Hormones 101: educational physiology
This is educational physiology — not a discussion of therapy. Any treatment decisions belong with a provider.
Estrogen (estradiol is the main form) is produced primarily by the ovaries in the reproductive years. It regulates the menstrual cycle and has receptors throughout the body — brain, bone, skin, blood vessels, urinary tract. Its decline in the transition explains why so many organ systems are affected.
Progesterone is produced after ovulation and prepares the uterine lining. In perimenopause, ovulation becomes less consistent, so progesterone patterns become erratic. Progesterone also produces a calming metabolite (allopregnanolone) that acts on GABA receptors — one biological reason anxiety often rises when its production drops.

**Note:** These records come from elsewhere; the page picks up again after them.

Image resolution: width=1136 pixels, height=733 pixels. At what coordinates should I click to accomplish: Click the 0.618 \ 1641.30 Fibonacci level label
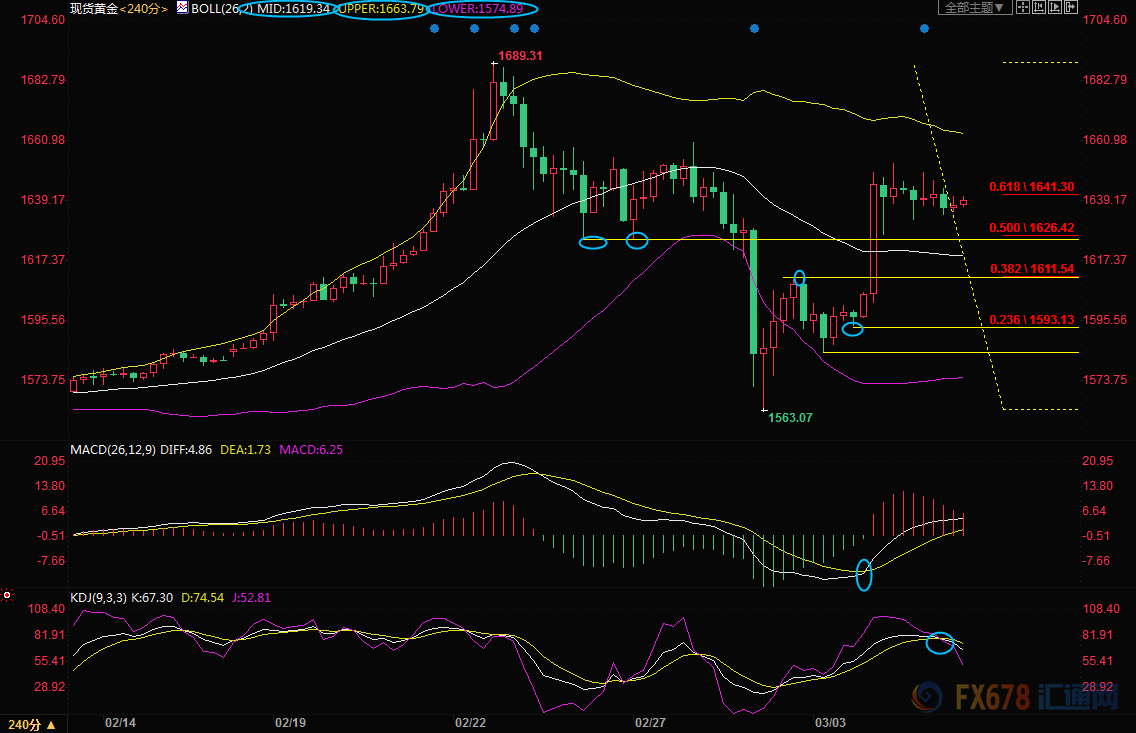click(x=1031, y=187)
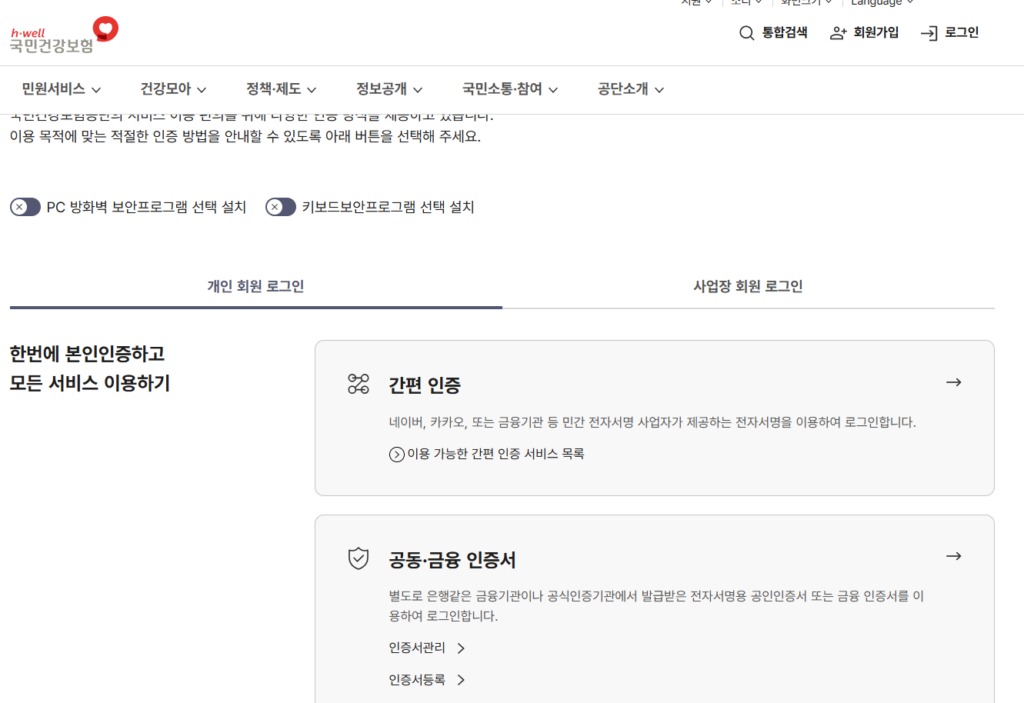Expand the 민원서비스 menu
Viewport: 1024px width, 703px height.
pyautogui.click(x=61, y=89)
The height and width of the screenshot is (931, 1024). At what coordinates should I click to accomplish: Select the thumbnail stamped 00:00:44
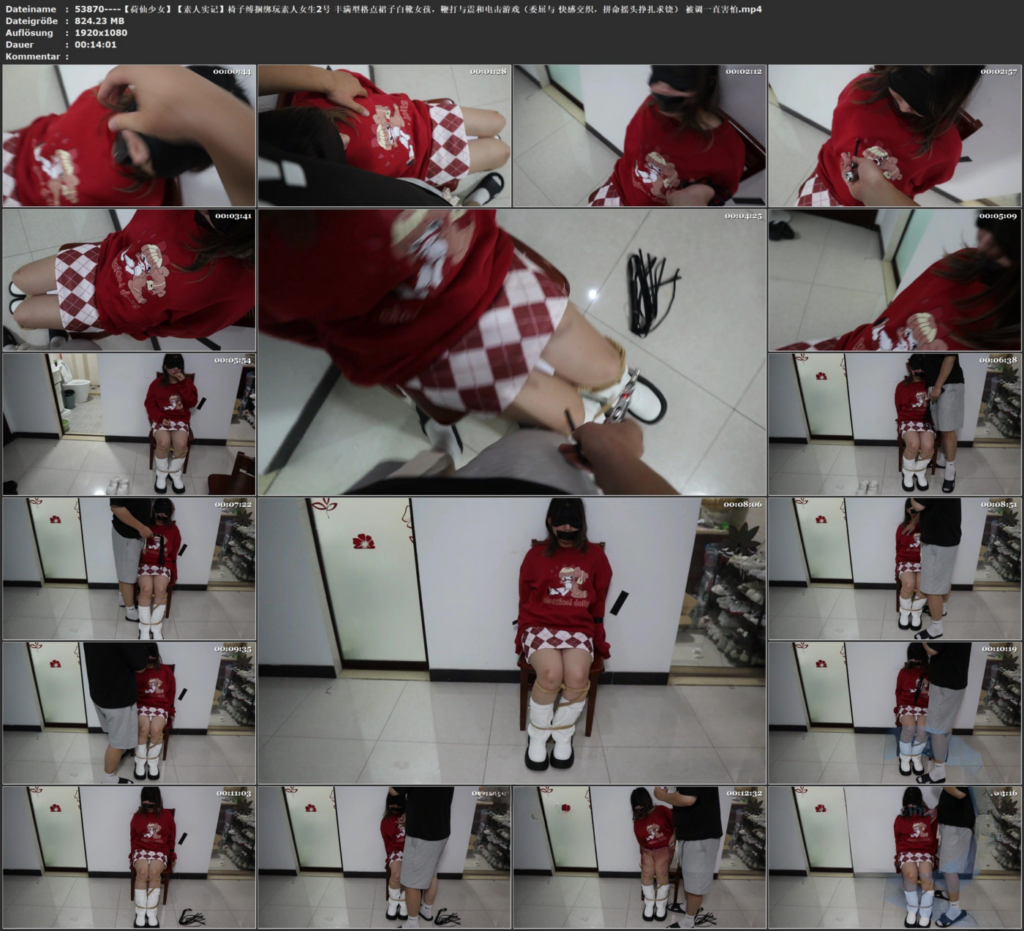tap(129, 135)
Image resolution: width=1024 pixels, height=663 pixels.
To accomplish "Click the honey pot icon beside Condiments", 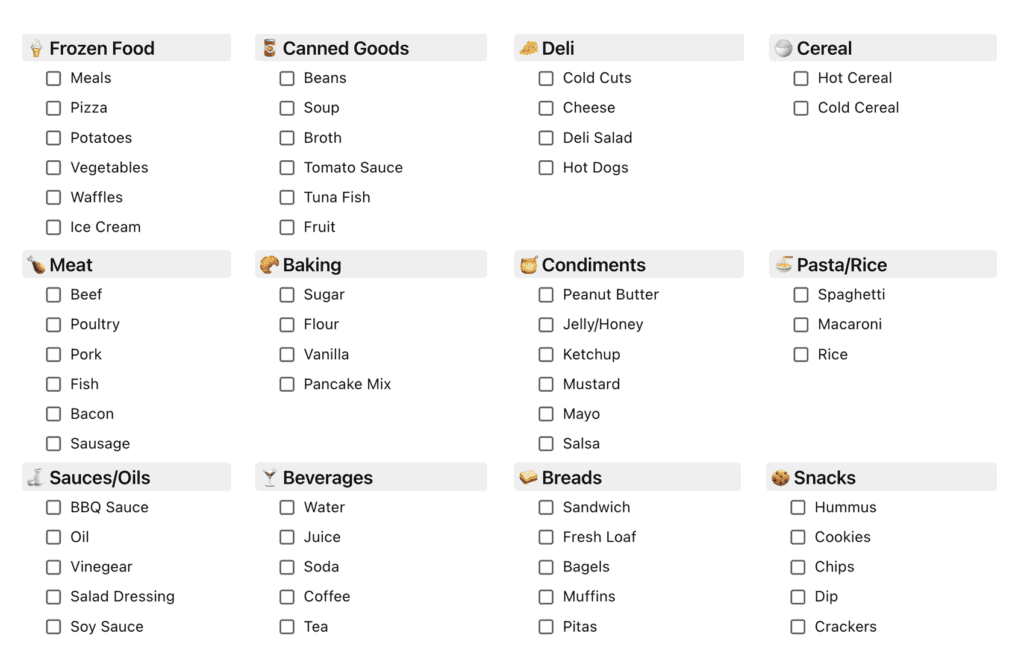I will click(528, 265).
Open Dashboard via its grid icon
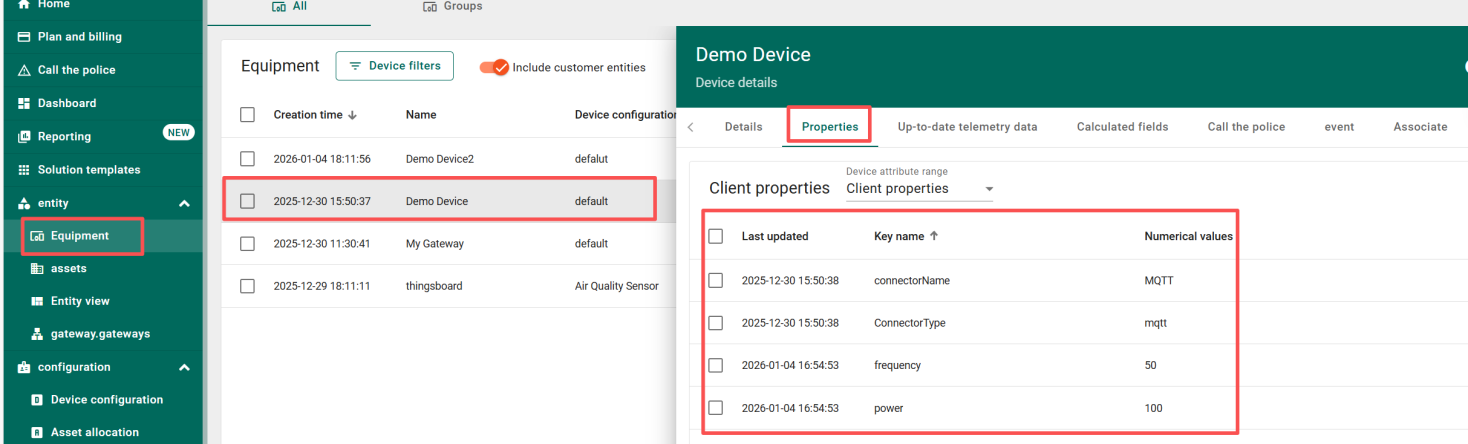The width and height of the screenshot is (1468, 444). [24, 103]
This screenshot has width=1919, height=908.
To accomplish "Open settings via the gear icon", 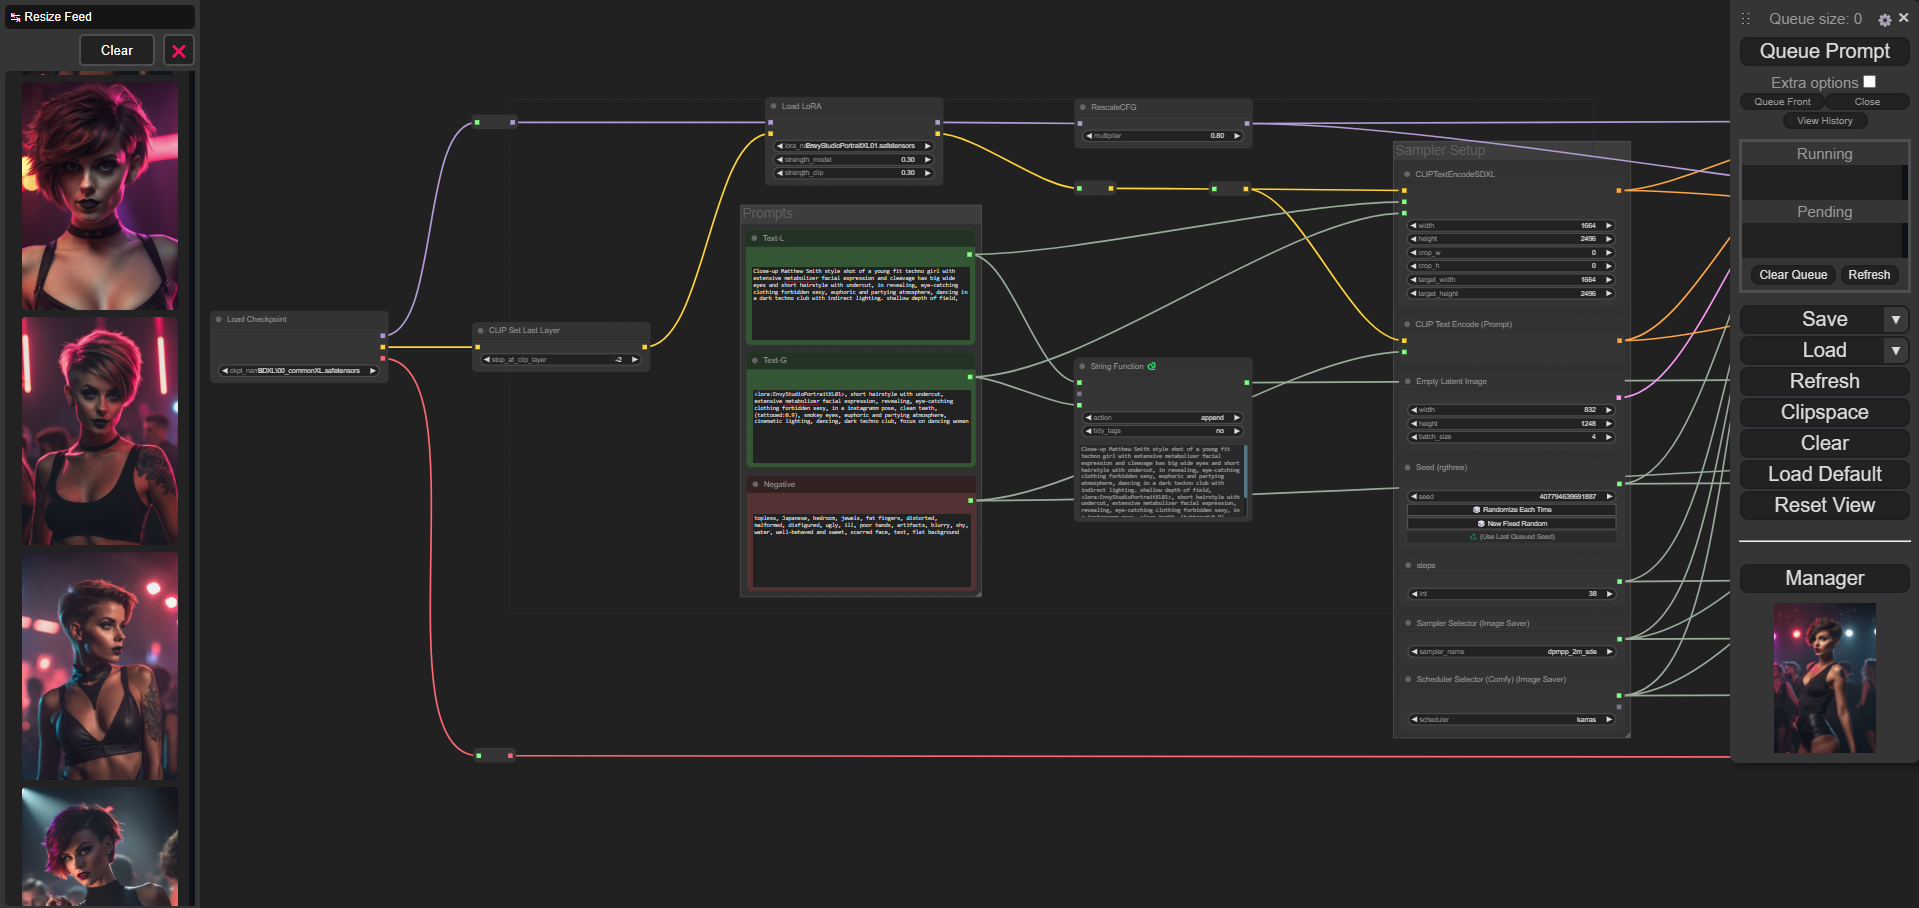I will click(x=1884, y=19).
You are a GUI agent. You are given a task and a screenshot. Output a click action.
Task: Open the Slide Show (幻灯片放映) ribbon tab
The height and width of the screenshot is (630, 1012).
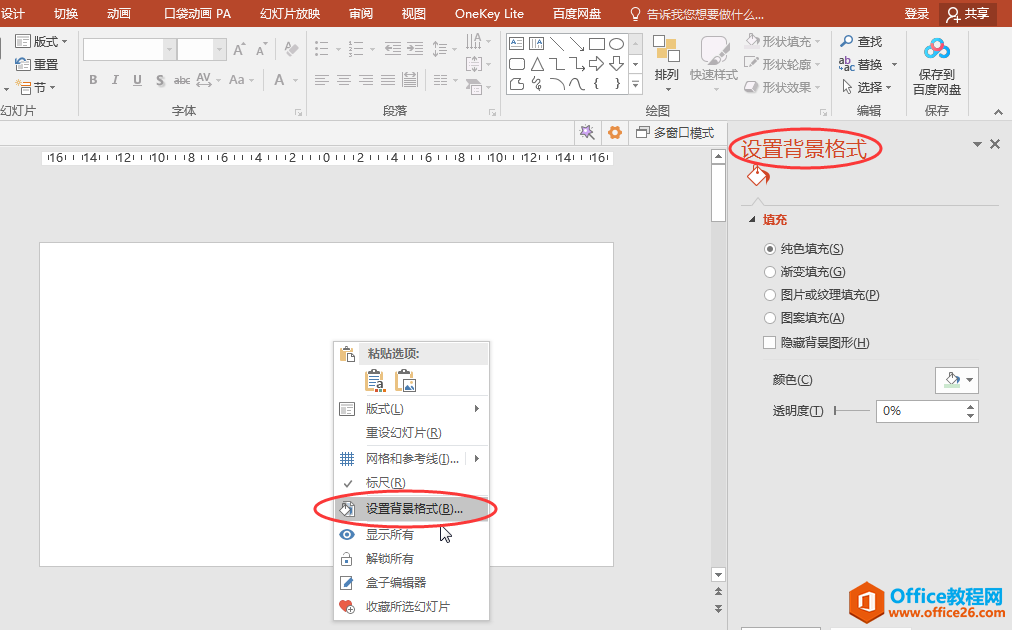click(x=290, y=14)
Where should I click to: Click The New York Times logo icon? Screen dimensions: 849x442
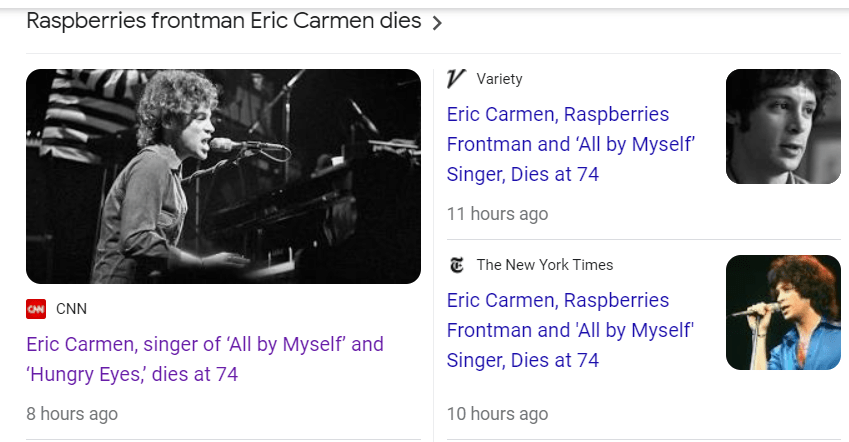click(457, 265)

FSH (from the pituitary) signals the ovaries to grow follicles. As ovaries respond less consistently, FSH rises. A single FSH measurement isn't a reliable diagnostic in perimenopause because levels swing widely.
LH triggers ovulation. AMH reflects the ovarian follicle pool and helps estimate proximity to menopause without predicting it precisely.
Testosterone is present in women too — produced by ovaries and adrenals in small amounts. It gradually declines with age and is associated with libido, energy, and muscle mass.
The HPO (hypothalamic-pituitary-ovarian) axis is the feedback loop coordinating all of this. Perimenopause is essentially the gradual desynchronization of that loop.